# Run from base dir as:
# >> python -m floral.main task@_global_=<TASK>
# check the task directory to see what tasks are available.
#
# To check how the config is resolved:
# >> python -m floral.main --cfg all --resolve
#
---
defaults:
  - _self_
  - method@_global_: floral   # default training method package
  - task@_global_: synthetic_linear  # task package (NOTE: can override default method config)
  - extras@_global_: none  # this package adds flexibility to mix extra cfgs with some tasks and methods
  - override hydra/job_logging: disable_hydra_logging  # use flwr logger instead

# Use '/scratch/$USER' as IO dir if detected as $SCRATCH, otherwise use current dir
scratch_dir: ${oc.env:SCRATCH,.}
data_dir: ${oc.env:DATA_DIR,${scratch_dir}}/data
# Putting output_dir in /scratch introduces some weird behavior in sweeps due to
# cluster config (in our cluster, each partition has its own /scratch.)
output_dir: ${oc.env:OUTPUT_DIR,.}/outputs
# If False, sweeps will terminate if a history file with the same name already exists
overwrite_sweep: False
# If True, all sweep run files except history will be cleared after completion of run
clear_sweep_run_files: True

# High-level args (should be overriden from command line)
experiment: experiment
identifier: identifier
task_dir: "id=${identifier}"

# Simple hydra configs, check conf/hydra for more
hydra:
  run:
    dir: ${output_dir}/${experiment}/${task_dir}
  sweep:
    dir: ${output_dir}/${experiment}
    subdir: ${hydra.job.override_dirname}
  sweeper:
    params: ???  # should be filled by task/sweeper package

# These should be filled at runtime (do not change)
task: ???
method: ???
extras: ???
logdir: ???

# Logger confid args
max_logfiles: 3
loglevel: DEBUG

# helper args
show_cfg: False
wandb: False

# Task-specific args (most should be overridden by task and method packages)
num_rounds: 10
round_timeout: null
local_epochs: 1
deterministic: True
seed: 0
dataloader:
  num_workers: 0
batch_size: 32
test_batch_size: 512
lr: 0.1
weight_decay: 0.0
continue_training: False

# Data split args
train_proportion: 0.8  # for synthetic datasets
val_proportion: 0.0  # for synthetic and flwr datasets
validation_mode: False  # for tff datasets (val split is predetermined)
unseen_clients: 0.0  # a ratio or exact number of testing clients (unseen during training)
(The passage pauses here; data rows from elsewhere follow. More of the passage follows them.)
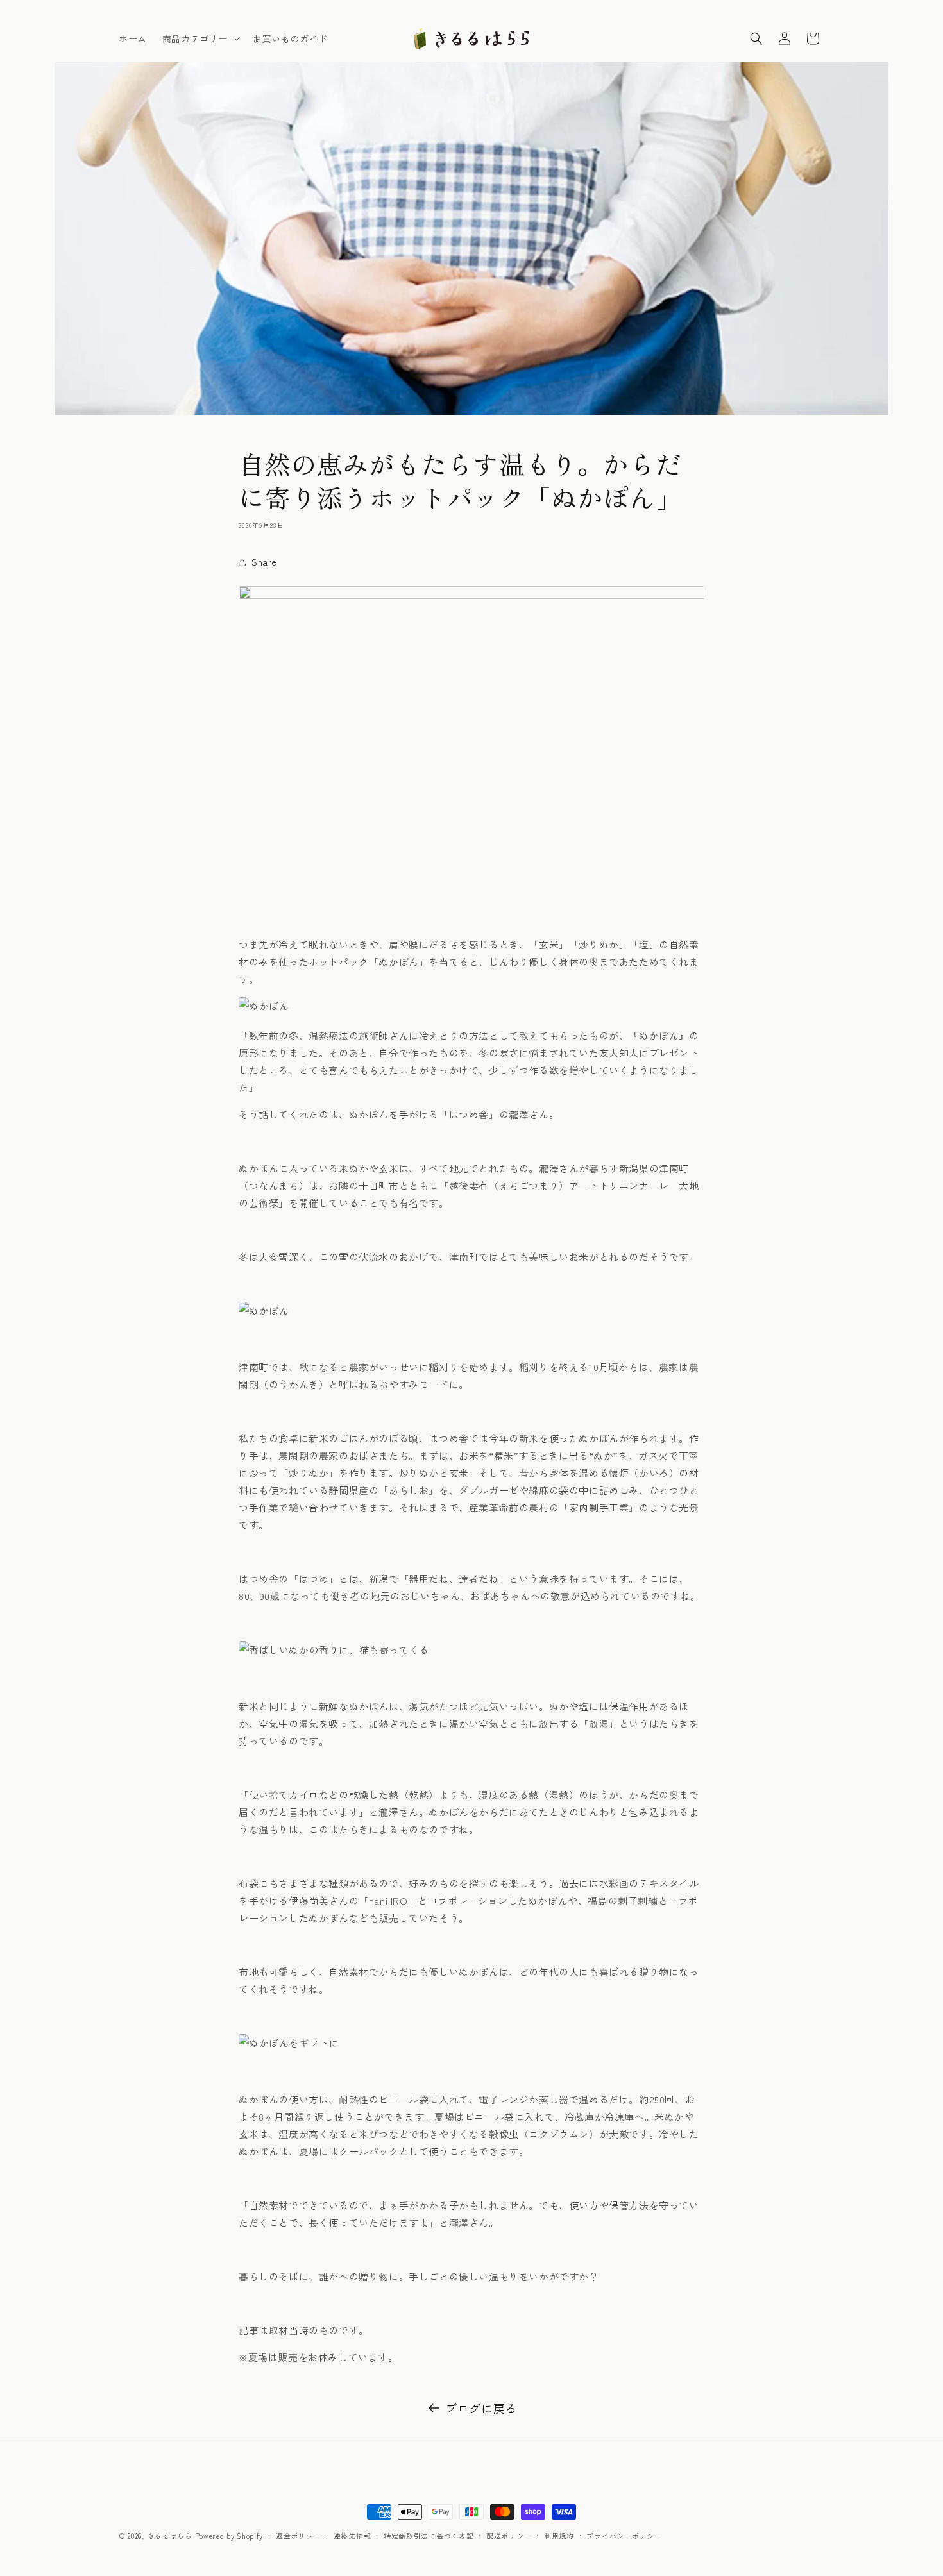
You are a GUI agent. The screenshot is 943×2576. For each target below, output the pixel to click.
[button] (200, 38)
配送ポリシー (508, 2535)
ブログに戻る (481, 2408)
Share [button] (264, 561)
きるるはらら (170, 2535)
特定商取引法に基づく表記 (428, 2535)
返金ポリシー (298, 2535)
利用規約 (559, 2535)
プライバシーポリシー (623, 2535)
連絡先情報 (352, 2535)
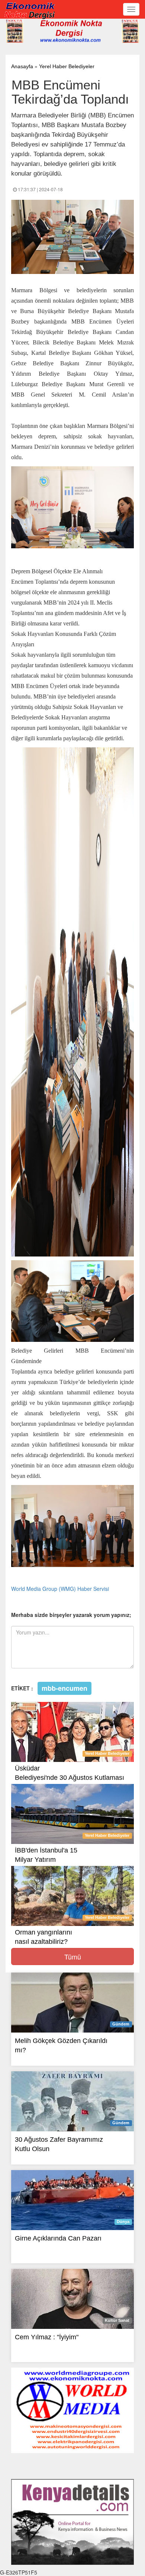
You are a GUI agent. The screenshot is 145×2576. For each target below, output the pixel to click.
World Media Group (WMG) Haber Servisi (60, 1588)
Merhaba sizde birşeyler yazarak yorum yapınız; (71, 1614)
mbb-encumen (64, 1688)
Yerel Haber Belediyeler (66, 66)
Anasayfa (22, 66)
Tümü (72, 1956)
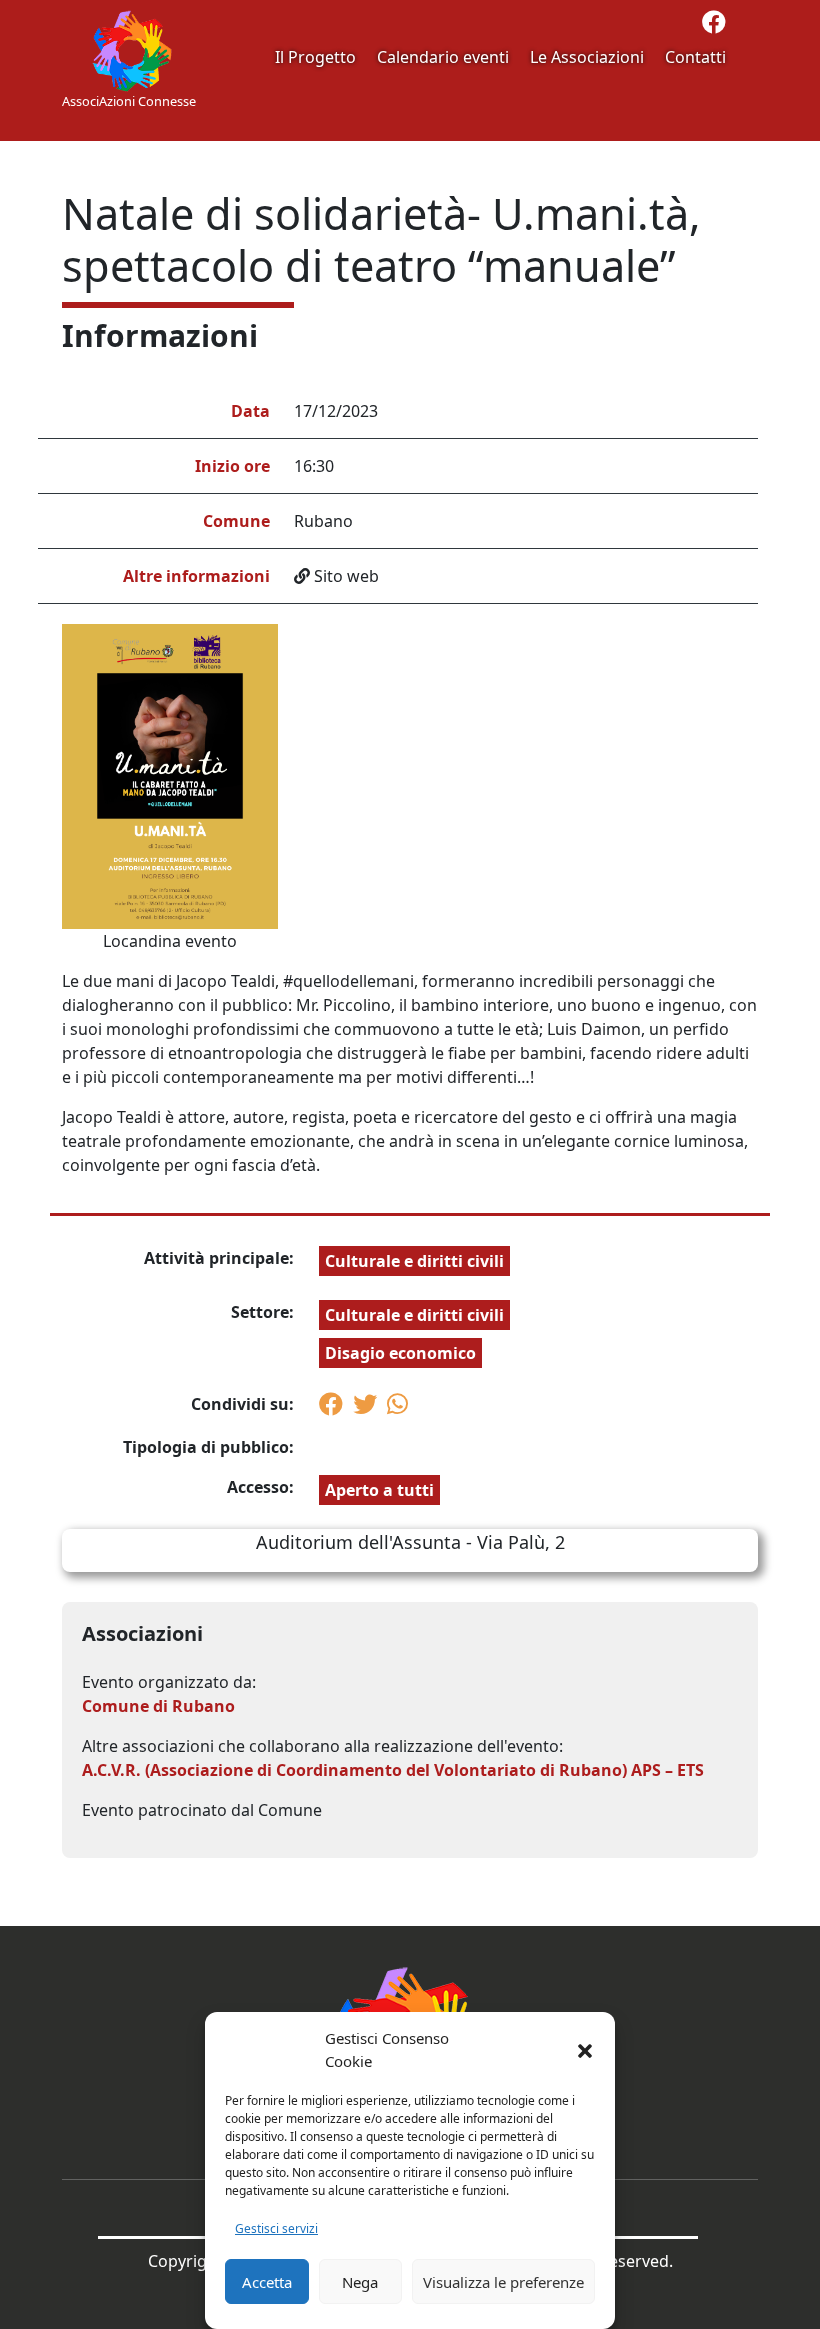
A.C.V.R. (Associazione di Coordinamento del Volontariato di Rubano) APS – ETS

# Allows for extra user-specified private_modules without breaking the original method
extra_private_modules: []

# Method-dependent model instantiation is in floral.training.utils
model: ???

# Datasets are in floral.dataset (mainly handled by task package)
dataset: ???

# Method-dependent param groups are defined in floral.training.utils
# NOTE: Requires param groups for instantiation.
optimizer:
  _target_: torch.optim.SGD
  lr: ${lr}
  weight_decay: ${weight_decay}

global_optimizer:
  _target_: torch.optim.SGD
  lr: 1.0

# Loss functions should be declared in the config
loss_fn:
  _target_: torch.nn.MSELoss

# This is an empty regularizer as a template (see conf/method/floral for an example)
regularizer:
  _target_: floral.training.utils.Regularizer
  regularizers: {}

# This is a helper interface class that contains all the training-specific methods
# Base trainer's args are often defined at the global level.
trainer:
  _target_: floral.training.Trainer
  local_epochs: ${local_epochs}
  loss_fn: ${loss_fn}
  regularizer: ${regularizer}

# Default Flower Client
client:
  _target_: floral.client.FlowerClient

# Default Flower Strategy with weighted average metrics aggregation
strategy:
  _target_: floral.server.strategy.FedAvgBase
  fraction_fit: 1.0
  fraction_evaluate: 1.0
  evaluate_metrics_aggregation_fn:
    _target_: floral.server.strategy.get_metrics_aggregation_fn
  fit_metrics_aggregation_fn:
    _target_: floral.server.strategy.get_metrics_aggregation_fn
  # Opts for our version of FedAvg, which should be filled at runtime
  global_model: ???
  global_optimizer: ???
  save_path: ???
  continue_training: ${continue_training}

# It is important to choose these carefully depending on your system's resources and memory
client_resources:
  num_cpus: 1
  num_gpus: 0
  # XXX
  # num_cpus: 4
  # num_gpus: 1
  # XXX

ray_init_args:
  # Don't connect to an existing ray cluster, create a new one instead
  # If you connect to an existing Ray cluster, then flower will create as many actors as can fit (given resources).
  # This is fine as long as the Ray cluster was created ONLY for this run. Otherwise, it will be messy,
  # and Ray will need to manage clients from different runs simulatneously with more actors than necessary.
  address: local
  # Below are the default `ray_init_args` from Flower source code
  ignore_reinit_error: True
  include_dashboard: False

keep_ray_initialized: False